LES STRUCTURES RIGIDES SONT CASSANTES

Le flou est nécessaire à la performance à long terme

Hier je reprenais un passage de mon dernier livre, Les mers de l'incertitude, portant sur le rôle du chaos : le chaos n'est pas d'abord un problème, mais une solution, car c'est lui qui permet l'auto-organisation et la résilience des systèmes face à l'incertitude.

C'est aussi ce qu'a développé Edgar Morin à de multiples occasions, et notamment dans Introduction à la pensée complexe :
« Le facteur "Jeu" est un facteur de désordre mais aussi de souplesse : la volonté d'imposer à l'intérieur d'une entreprise un ordre implacable est non efficiente… On peut dire grossièrement que plus une organisation est complexe, plus elle tolère le désordre… A la limite, une organisation qui n'aurait que des libertés, et très peu d'ordre, se désintégrerait à moins qu'il y ait en complément de cette liberté une solidarité profonde entre ses membres.
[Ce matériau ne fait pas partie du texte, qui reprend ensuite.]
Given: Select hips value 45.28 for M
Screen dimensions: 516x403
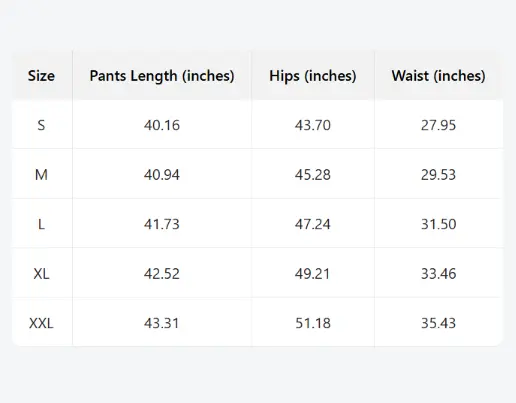Looking at the screenshot, I should [x=313, y=175].
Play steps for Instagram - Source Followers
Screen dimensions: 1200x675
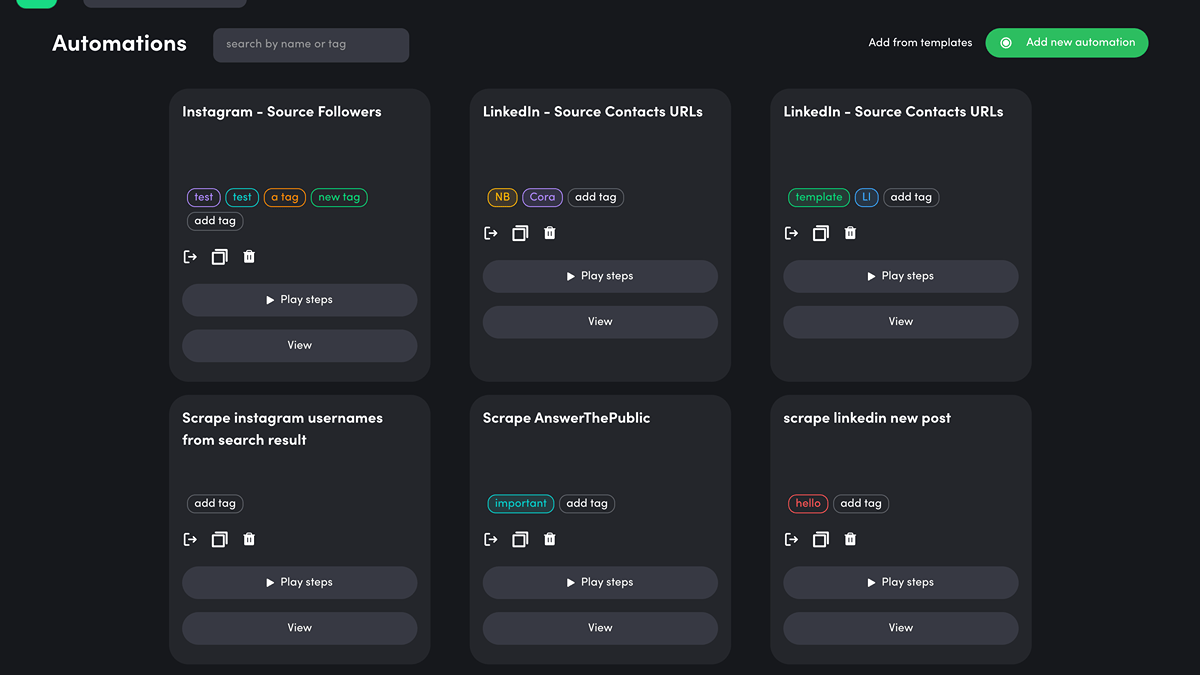[x=299, y=300]
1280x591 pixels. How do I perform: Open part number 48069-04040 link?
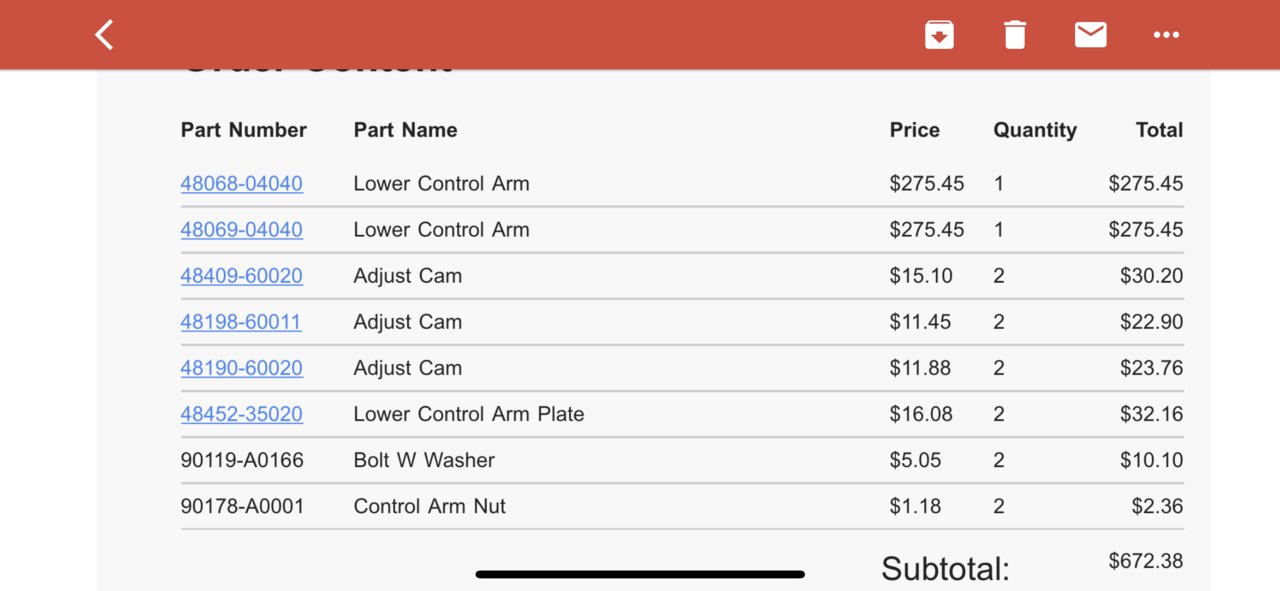(x=241, y=230)
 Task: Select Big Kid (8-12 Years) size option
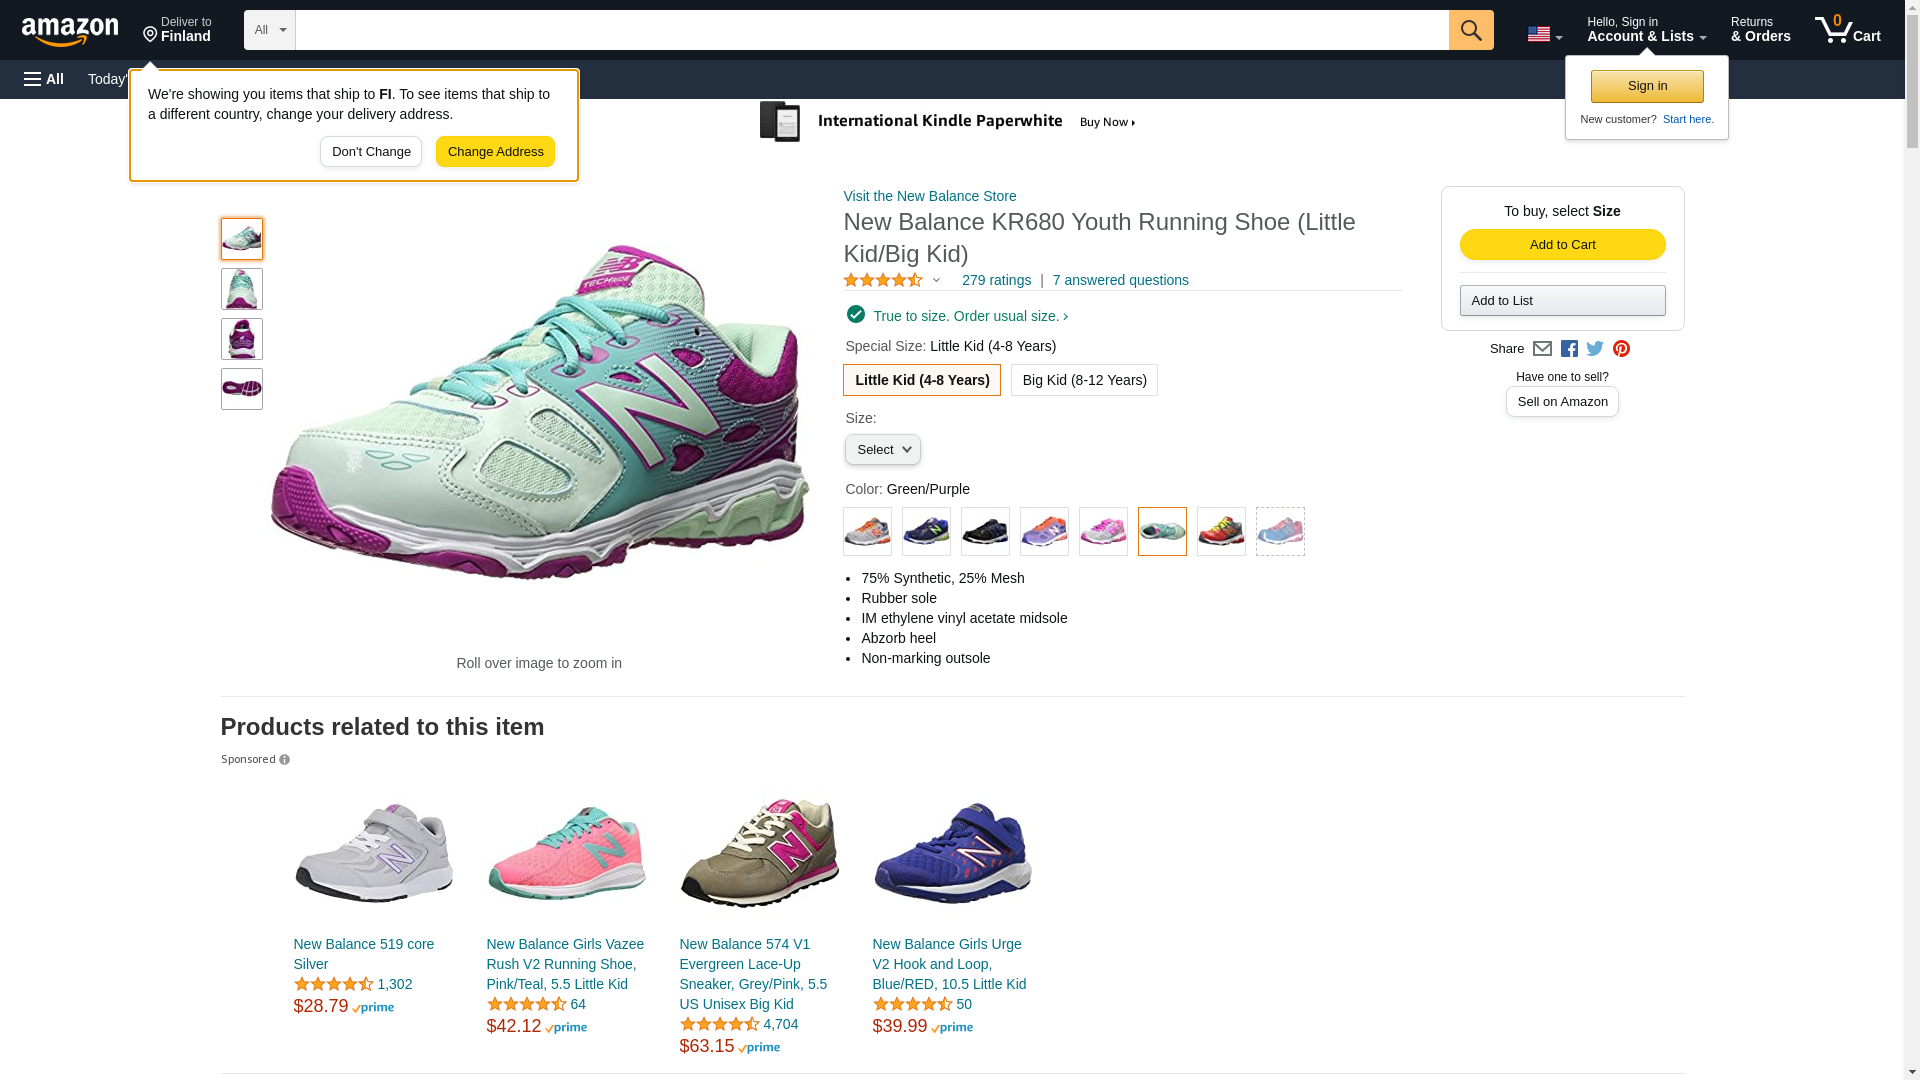1084,380
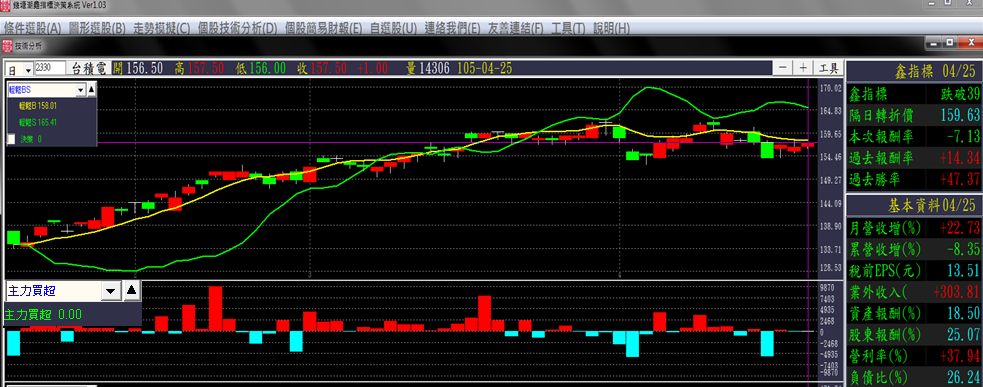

La solidarité vécue est la seule chose qui permette l'accroissement de complexité. »

On le voit quotidiennement que les systèmes rigides et parfaitement ordonnés sont cassants, et sont emportés dès que les conditions pour lesquels ils ont été créés changent.
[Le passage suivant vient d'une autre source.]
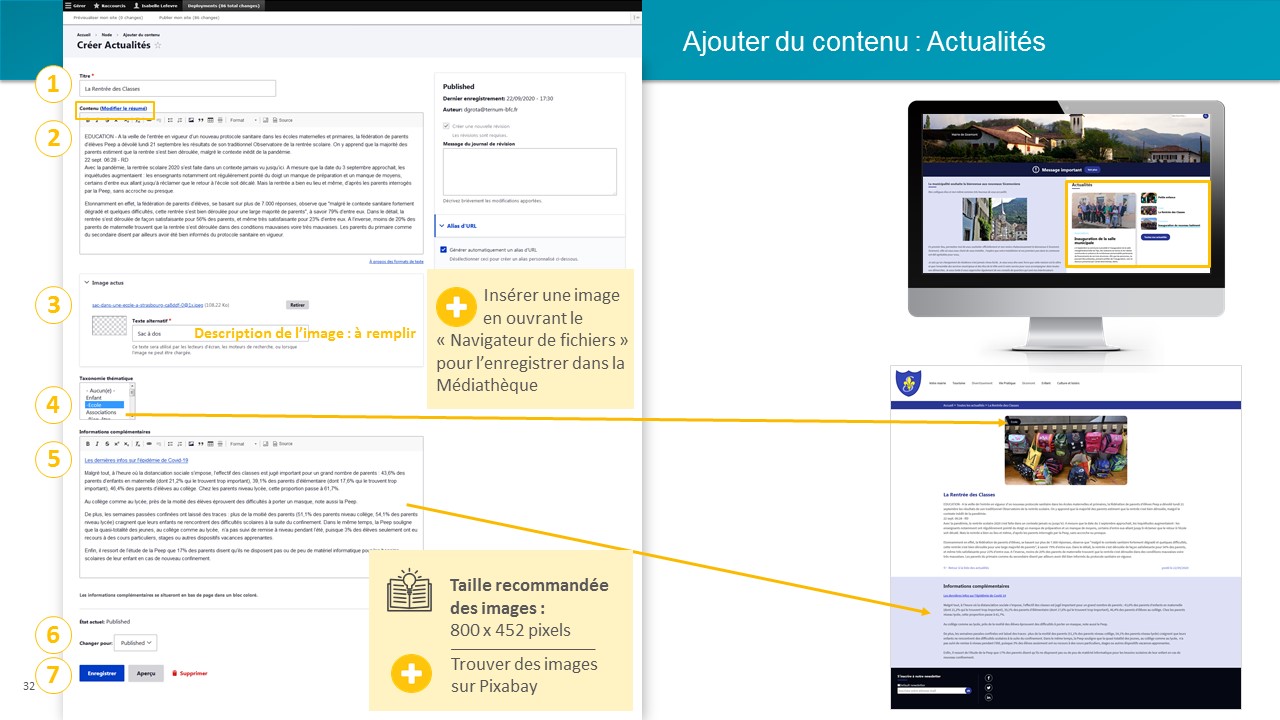Viewport: 1280px width, 720px height.
Task: Click the blue Enregistrer button
Action: click(101, 673)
Et pourtant, bien trop d'entreprises restent encore emprisonnées dans des structures figées, bien trop de dirigeants croient que c'est en définissant chaque tâche le plus précisément possible que l'efficacité sera garantie, bien trop de plans de productivité rendent les entreprises parfaitement ajustées et donc vulnérables … et bien trop d'entre nous attendent de leurs dirigeants – notamment politiques – qu'ils apportent des réponses définitives et prévisionnelles…

18 janv. 2011

LE CHAOS, VECTEUR DE STABILITÉ DE LA VIE ET DE PUISSANCE DU CERVEAU

La vie est faite d'ordre et de désordre

Le chaos sert-il à quelque chose ? Est-ce simplement une complication pour le plaisir de notre univers ? Le créateur, quel qu'il soit, a-t-il voulu nous jouer un mauvais tour en nous condamnant à vie à l'aléatoire : quoi que nous fassions, nous ne pourrons jamais prévoir ?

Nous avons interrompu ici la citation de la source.